◆ **Action item**: Nothing but the text of the listing, repeated exactly, belongs in the answer; leave the images out.

/---

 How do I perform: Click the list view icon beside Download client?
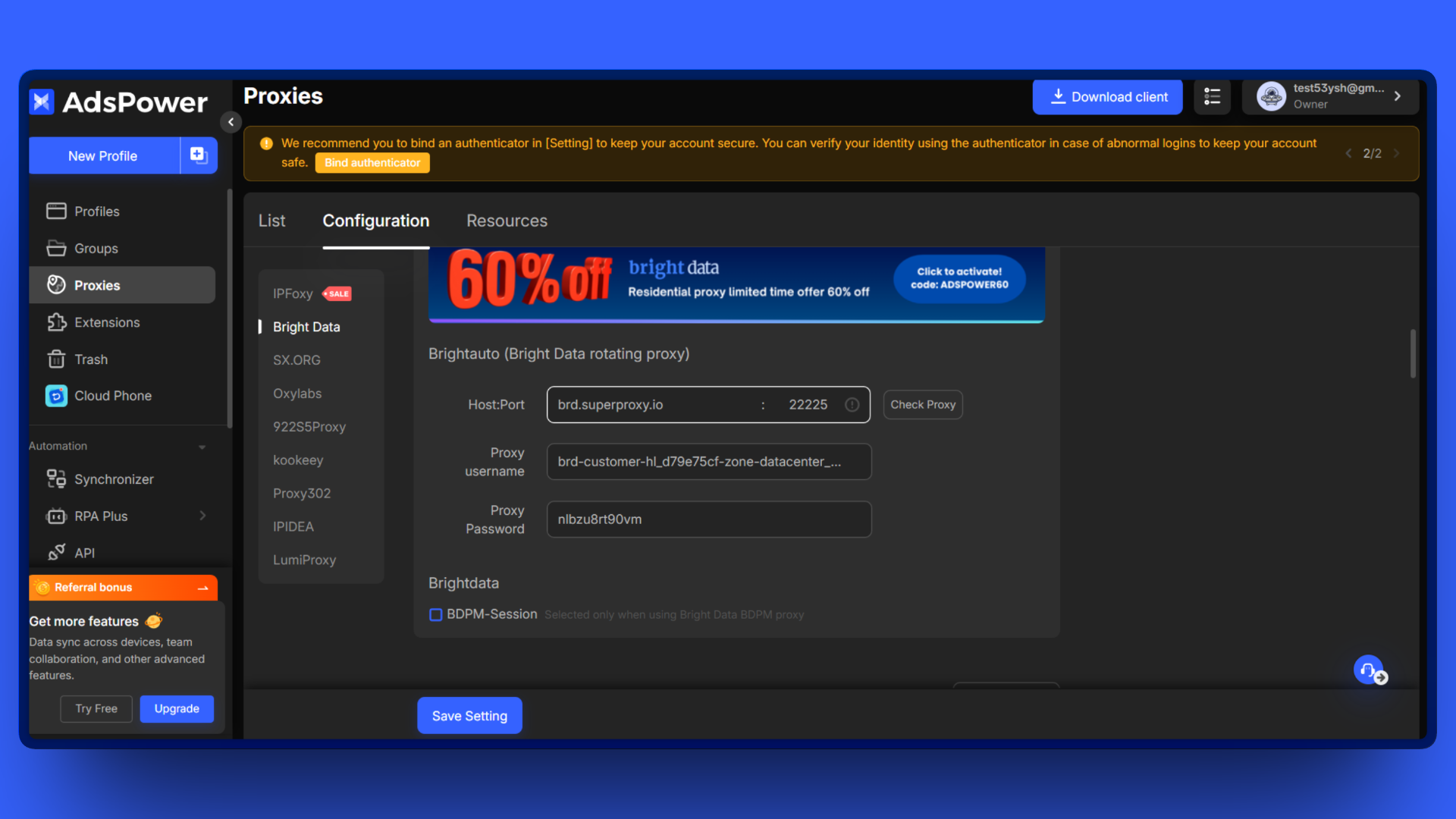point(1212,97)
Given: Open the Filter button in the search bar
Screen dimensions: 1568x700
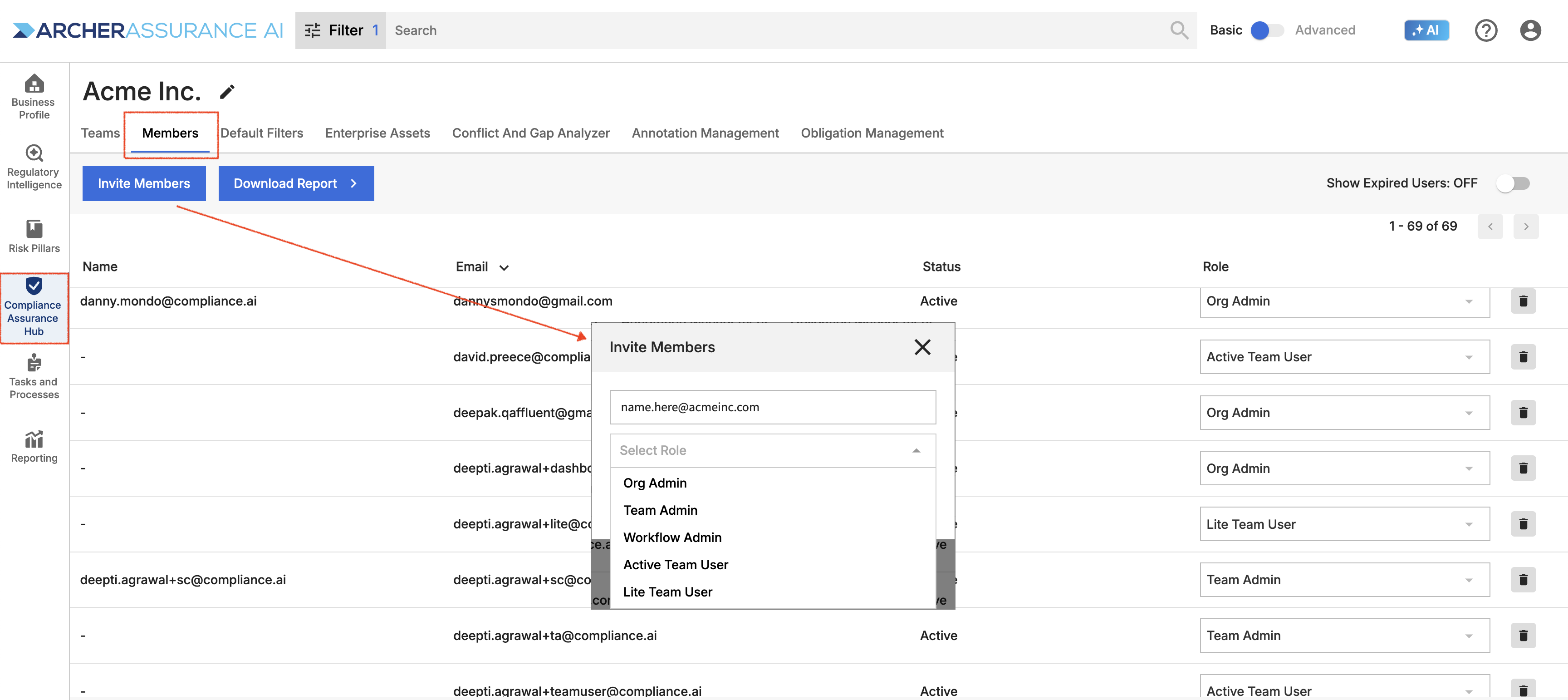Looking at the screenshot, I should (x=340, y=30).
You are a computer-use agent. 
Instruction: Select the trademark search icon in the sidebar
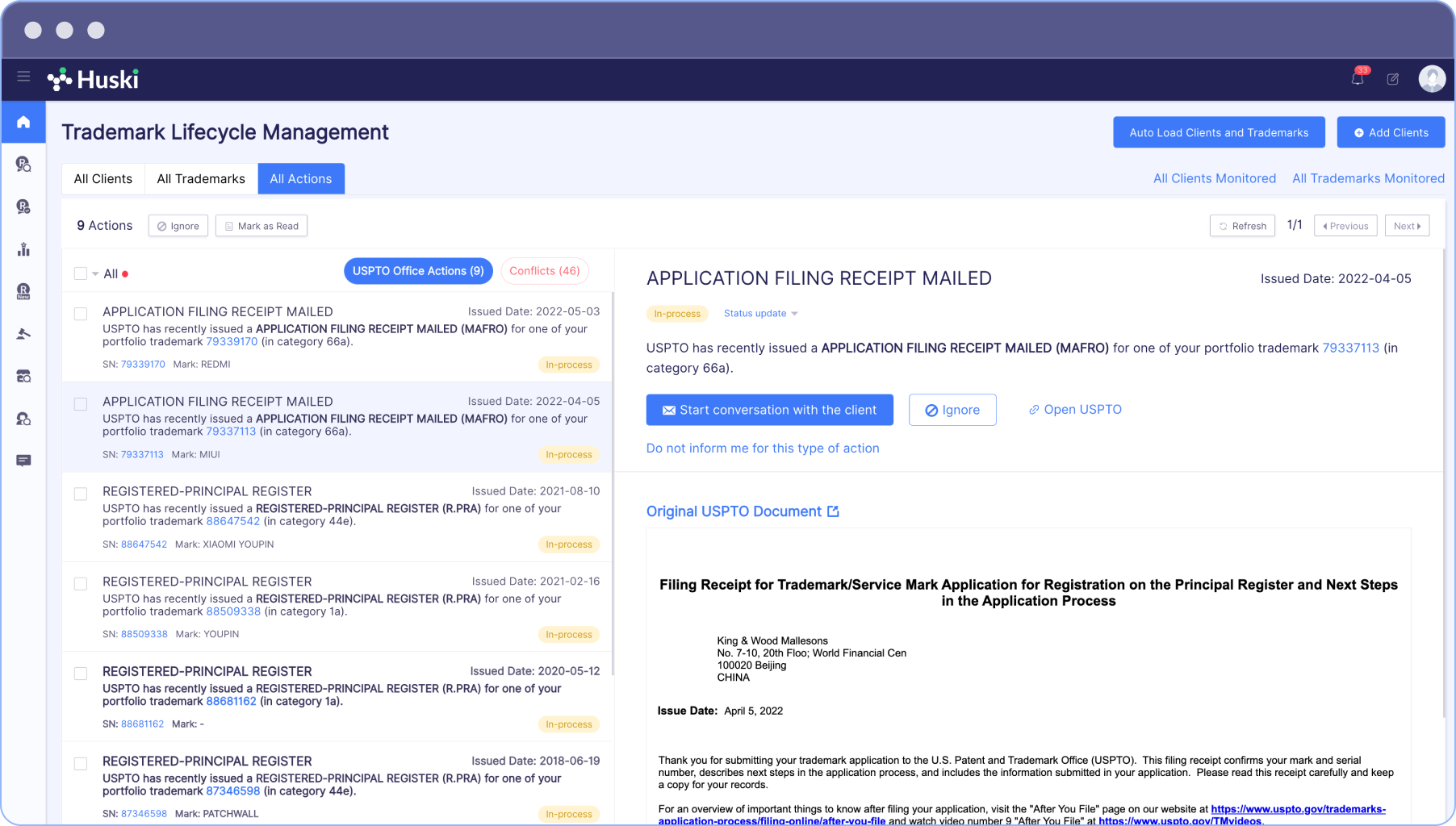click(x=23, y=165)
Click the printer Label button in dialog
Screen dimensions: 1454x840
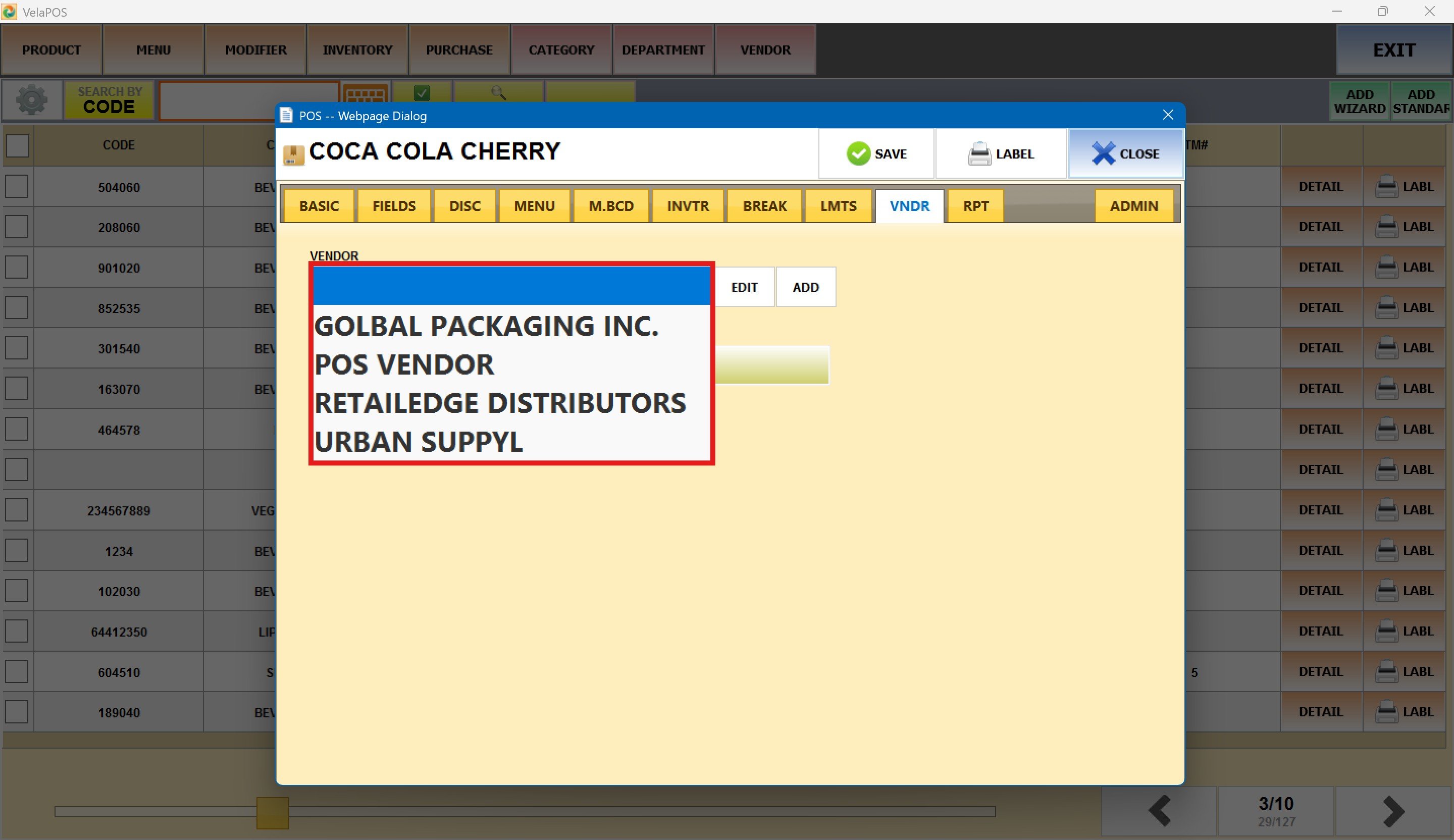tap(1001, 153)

\---

◆ **Solution to this exercise**:
 How do I perform: Click the list view icon beside Download client?
point(1212,97)
Given: Open the Filter button in the search bar
Screen dimensions: 1568x700
Looking at the screenshot, I should (x=340, y=30).
You are a computer-use agent. 
Instruction: Select the trademark search icon in the sidebar
click(x=23, y=165)
Click the printer Label button in dialog
Screen dimensions: 1454x840
tap(1001, 153)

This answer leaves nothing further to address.